En trois parties (alliances/correspondances/transferts) l’auteur analyse les convergences et les éclairages mutuels. La littérature et les arts fournissent les meilleurs exemples de dialogue culturel, politique ou mémoriel. Le couple formé (notre photo) par les romanciers Simone et André Schwarz-Bart en est un parmi tant d’autres.
Ce livre est placé sous le sceau du partage et de la solidarité. Les affinités électives entre figures de proue (Martin Luther King/Abraham Heschel; Jean-Paul Sartre/Frantz Fanon etc), les soudures amicales (W.E.B. Du Bois/Abraham Cahan), le combat commun (Nelson Mandela/Joe Slovo), les fraternités durables (Albert Memmi/James Badwin), les collaborations (Billie Holiday/Allen Lewis), les soutiens réciproques et les liens indéfectibles ne manquent pas pour qui veut prêter attention aux aventures artistiques et aux luttes politiques d’hier et d’aujourd’hui.
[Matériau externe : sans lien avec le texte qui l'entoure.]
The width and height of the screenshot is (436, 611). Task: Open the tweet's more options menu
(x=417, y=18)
Causes communes prend résolument le contre-pied de la thèse de la « concurrence de victimes » (1). Il n’est pas inutile de souligner que son auteur fait ici oeuvre utile. Son apport est d’autant plus précieux pour nos temps de doute et de discorde. Car, en France par exemple, comme le note le chercheur Eddy Banaré (Université de la Nouvelle Caledonie), « certaines polémiques médiatiques montrent qu’il y a une volonté de mise en tension entre les mémoires de la colonisation, de l’esclavage et de la shoah.
Les provocations de Dieudonné ou les sorties d’Éric Zemmour et d’Alain Finkielkraut montrent bien qu’il y a encore des archétypes du « Noir » et du « Juif » problématiques dans l’espace public, exploités à des fins d’audimat ou par démagogie ».
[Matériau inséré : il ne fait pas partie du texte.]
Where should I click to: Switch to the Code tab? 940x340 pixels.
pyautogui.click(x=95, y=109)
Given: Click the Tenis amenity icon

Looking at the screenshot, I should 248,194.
Pour tourner le dos à ces polémiques, Nicole Lapierre se concentre sur l’essentiel. Mieux, elle jette les bases d’une « anthropologie de l’empathie, sans laquelle il ne saurait y avoir de causes communes, ailleurs comme ici et maintenant » (p. 20). Cette empathie embrasse, on l’a compris, des solidarités fondées sur le respect et la réciprocité.
Nicole Lapierre donne le mot de la fin à Frantz Fanon qui, dans son Peau noire, masques blancs, en appelait aux mêmes élans solidaires : « Pourquoi tout simplement ne pas essayer de toucher l’autre, de sentir l’autre, de me révéler l’autre ? La liberté ne m’est-elle pas donnée pour édifier le monde du Toi ? » (p. 300). A nous de toucher et de sentir, à notre tour, les entours et les contours du Toi. Dans le respect et la réciprocité.
Causes communes. Des Juifs et des noirs, Stock, Paris, 328 p., 21,50 euros.
(1) Le titre de l’ouvrage de Jean-Michel Chaumont, La Concurrence des victimes. Génocide, identité, reconnaissance (Paris, La Découverte, 1997) a été détourné par divers polémistes. De plus, la « dérive de la concurrence des victimes » reste, nous rappelle Nicole Lapierre, « contestable dans la mesure où elle renvoie dos à dos deux communautés de souffrance, comme s’il s’agissait de groupes homogènes et séparés du reste du monde » (p. 14).